The bill also creates a new bureau within the FTC dedicated to children's online safety, funded by a $500 million authorization over five years. That is real money, but it is a fraction of what the agency says it would need to hire the engineers and data scientists required to audit platform algorithms. The FTC currently has fewer than 50 staff with technical expertise in recommendation systems. Enforcing the Kids Online Safety Act would require at least 200 to 300 specialists, according to a June 2024 report from the Government Accountability Office.
The Kicker: What Happens Now
The House passed the Kids Online Safety Act today. The Senate passed its version six months ago. The two bills are not identical. The House version includes the preemption clause for state laws. The Senate version does not. The House version has a narrower definition of harm. The Senate version is broader. The House version exempts school devices. The Senate version does not. These differences will be resolved in a conference committee that will meet behind closed doors over the next several weeks.
President Biden has said he will sign the bill. The real question is not whether it becomes law. It will. The real question is whether the bill, once signed, can survive the first constitutional challenge, which will be filed within hours of enactment. NetChoice has already announced it will sue. The ACLU has said it will join. The challenge will center on the First Amendment and the duty of care standard, a legal theory that has never been tested at the Supreme Court in the context of content moderation.
The Kids Online Safety Act is now the most advanced piece of internet regulation in American history. It will either become the template for a safer digital world for children, or it will become the next FOSTA, a well intentioned disaster that causes far more harm than it prevents. The answer will not come from Congress. It will come from the courts, from the engineers who build the compliance systems, and from the teenagers whose speech gets swallowed by the safety machine no one asked for.

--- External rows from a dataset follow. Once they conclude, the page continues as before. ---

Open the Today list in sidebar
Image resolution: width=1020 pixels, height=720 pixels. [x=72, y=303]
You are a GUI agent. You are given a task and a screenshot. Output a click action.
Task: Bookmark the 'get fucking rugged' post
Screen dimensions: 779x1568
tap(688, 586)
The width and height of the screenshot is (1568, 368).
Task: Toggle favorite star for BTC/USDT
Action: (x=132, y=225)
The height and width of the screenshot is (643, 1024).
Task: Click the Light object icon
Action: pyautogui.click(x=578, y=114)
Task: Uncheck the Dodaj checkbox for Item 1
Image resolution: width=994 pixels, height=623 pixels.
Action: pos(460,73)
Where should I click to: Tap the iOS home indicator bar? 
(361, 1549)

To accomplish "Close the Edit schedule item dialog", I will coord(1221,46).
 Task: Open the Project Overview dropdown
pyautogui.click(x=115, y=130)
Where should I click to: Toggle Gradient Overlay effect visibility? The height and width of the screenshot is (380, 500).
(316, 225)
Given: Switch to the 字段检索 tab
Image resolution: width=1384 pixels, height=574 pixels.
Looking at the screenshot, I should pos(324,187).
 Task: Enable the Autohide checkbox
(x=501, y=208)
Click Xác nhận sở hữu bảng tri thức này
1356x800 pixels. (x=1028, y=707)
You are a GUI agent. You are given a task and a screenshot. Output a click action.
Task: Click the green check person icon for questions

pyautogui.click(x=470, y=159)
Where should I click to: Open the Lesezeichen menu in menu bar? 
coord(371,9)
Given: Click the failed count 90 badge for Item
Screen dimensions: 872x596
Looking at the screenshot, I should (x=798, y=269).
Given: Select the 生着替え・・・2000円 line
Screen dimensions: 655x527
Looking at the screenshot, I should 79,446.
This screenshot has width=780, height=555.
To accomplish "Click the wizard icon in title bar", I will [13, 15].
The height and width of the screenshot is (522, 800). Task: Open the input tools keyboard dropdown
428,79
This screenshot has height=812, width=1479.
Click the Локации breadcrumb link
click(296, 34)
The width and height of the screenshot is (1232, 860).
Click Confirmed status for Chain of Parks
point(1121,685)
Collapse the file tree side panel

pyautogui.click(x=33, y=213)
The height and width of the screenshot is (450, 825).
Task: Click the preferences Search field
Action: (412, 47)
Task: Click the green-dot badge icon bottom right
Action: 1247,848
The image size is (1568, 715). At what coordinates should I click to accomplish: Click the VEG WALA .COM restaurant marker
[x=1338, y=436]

Frequently Asked Questions
What is the Kids Online Safety Act (KOSA)?
KOSA is a bill passed by the US House that requires online platforms to implement safety measures for minors, such as restricting harmful content and default privacy settings.
Who does KOSA protect?
The act protects users under the age of 17 by compelling platforms to prevent harm like cyberbullying, predatory behavior, and promotion of suicide or eating disorders.
What obligations does KOSA impose on platforms?
Platforms must provide minors with options to limit their data sharing, disable addictive features, and receive warnings about excessive use.
Why is KOSA controversial?
Critics argue its language could be used to censor LGBTQ+ or health-related content, raising free speech concerns.
What happens next for KOSA?
KOSA now moves to the Senate, where it faces amendments and a vote before potentially becoming law.